Idea de la poesía

Vilariño, Idea (2018).
De la poesía y los poetas. Recopilación y prólogo de Ana Inés Larre Borges.
Montevideo: Biblioteca Artigas, Ministerio de Educación y Cultura.

Gustavo Lespada

ILH - UBA

“Al medir a los poetas, Idea Vilariño descubre la poesía”, nos dice en su prólogo Ana Inés Larre Borges –albacea, custodia fiel de su obra–, porque “Idea no escribe ni para el público, ni para los poetas, ni para sí, escribe para la poesía o, mejor, por la poesía”. Esta aguda síntesis de la compiladora nos da una idea de la importancia de haber recobrado y reunido en un volumen los dispersos escritos teóricos y críticos de esta enorme poeta uruguaya. Porque, efectivamente, Idea Vilariño (1920-2009) en forma paralela a su producción lírica escribió reseñas, artículos y ensayos, y en el despliegue analítico de estos textos, como una filigrana, se encuentra bordada, superpuesta su propia poética. Escribió sobre Rubén Darío, Julio Herrera y Reissig, Delmira Agustini, Jules Laforgue, Clara Silva, Juan Cunha, Antonio Machado, Parra del Riego, Baldomero Fernández Moreno, Paul Éluard, Pablo Neruda, Juan Ramón Jiménez, Pedro Salinas, Vicente Aleixandre, Nicanor Parra y Juan Gelman, entre otros. Además, resultan muy interesantes sus agudas reflexiones sobre el ritmo a partir de conceptos de T. S. Eliot y del menos conocido Pius Servien Coculesco, poeta y científico rumano-francés. Al erudito y riguroso ensayo que lo prologa –cuyo sugestivo título hemos tomado para esta reseña–, al trabajo encomiable de recopilación del material y al criterio en la elección y distribución de los textos cabe agregar el cuidado y la profesionalidad de una edición del más alto nivel académico.

LO QUE SE PIDE - Retoma la reseña sobre los escritos críticos de Idea Vilariño y continúala a partir de su última oración.

Ítems del conjunto de datos -
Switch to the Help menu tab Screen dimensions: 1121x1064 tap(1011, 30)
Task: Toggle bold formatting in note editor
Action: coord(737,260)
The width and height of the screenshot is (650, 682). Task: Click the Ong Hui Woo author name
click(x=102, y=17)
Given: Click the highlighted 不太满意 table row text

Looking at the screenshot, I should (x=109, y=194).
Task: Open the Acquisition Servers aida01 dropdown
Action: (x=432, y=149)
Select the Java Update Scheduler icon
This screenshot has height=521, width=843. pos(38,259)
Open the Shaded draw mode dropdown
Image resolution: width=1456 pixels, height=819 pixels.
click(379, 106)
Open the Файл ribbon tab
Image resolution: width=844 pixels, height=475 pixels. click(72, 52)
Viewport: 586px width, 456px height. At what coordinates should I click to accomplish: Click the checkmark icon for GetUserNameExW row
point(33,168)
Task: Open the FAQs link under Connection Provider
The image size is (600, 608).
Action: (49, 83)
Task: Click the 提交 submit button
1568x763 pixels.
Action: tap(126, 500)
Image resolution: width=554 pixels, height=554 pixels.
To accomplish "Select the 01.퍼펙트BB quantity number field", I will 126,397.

RESULTADO DEL EJERCICIO -
Idea comparte la formulación de Eliot acerca de que un poema puede originarse a partir de un ritmo determinado antes de lograr su expresión en palabras, y así lo expresa, categóricamente, conversando con Mario Benedetti: “En un poema puede faltar todo lo demás; hasta puede, en determinados juegos, faltar el sentido; nunca el ritmo. Es esencial: por él algo es o no es lírico”. De esta filiación eliotiana de Idea también proviene el título que se ha elegido para la antología –Eliot publica On poetry and poets en 1957, libro que reúne sus conferencias sobre poesía–. La notoria admiración por la poeta no le impide a Larre Borges señalar aquello que puede percibirse como un problema, como ser la reticencia de Vilariño hacia la llamada “poesía femenina” o las cuestiones de género, aventurando una hipótesis plausible sobre su origen: la resistencia de Idea hacia las determinaciones externas o las contingencias coyunturales sobre la creación poética. Esta defensa a ultranza de la autonomía del artista coincide con la proclamada por el peruano César Vallejo, sin que ello implicara falta de compromiso, sino todo lo contrario.

Suelo estar de acuerdo en que la biografía entorpece (condiciona, confunde) el análisis crítico –es frecuente encontrar ese determinismo reductor entre la vida y la obra en artículos y ensayos– pero, como toda norma, tiene sus excepciones. Y aquí, Larre Borges nos brinda una: la referencia introductoria acerca de la relación de Idea con su padre, Leandro Vilariño, no sólo nos ilustra sobre su temprano descubrimiento de la trascendencia del ritmo en la lírica –motivo central de sus reflexiones teóricas– sino que nos revela el origen filial de esa intensidad afectiva, entrañable, con la que siempre sintió y vivió la poesía. Como le respondiera a Elena Poniatowska, flaubertianamente: “La poesía es para mí una forma de ser, de mi ser. Todo lo demás en mi vida son accidentes. […]. La poesía no fue accidental. Mi poesía soy yo”. Perfecta definición de esa admirable convergencia entre el cuidado de la forma y la pasión visceral que la caracteriza. Idea, como nadie, encarnó el mandato de Darío: “Ama tu ritmo y ritma tus acciones”. No es casual que Ángel Rama le encargara el ensayo “definitivo” que abre el volumen de la Biblioteca Ayacucho sobre Herrera y Reissig, el cual inicia también esta antología –junto con otros seis artículos que escribió sobre el admirado maestro.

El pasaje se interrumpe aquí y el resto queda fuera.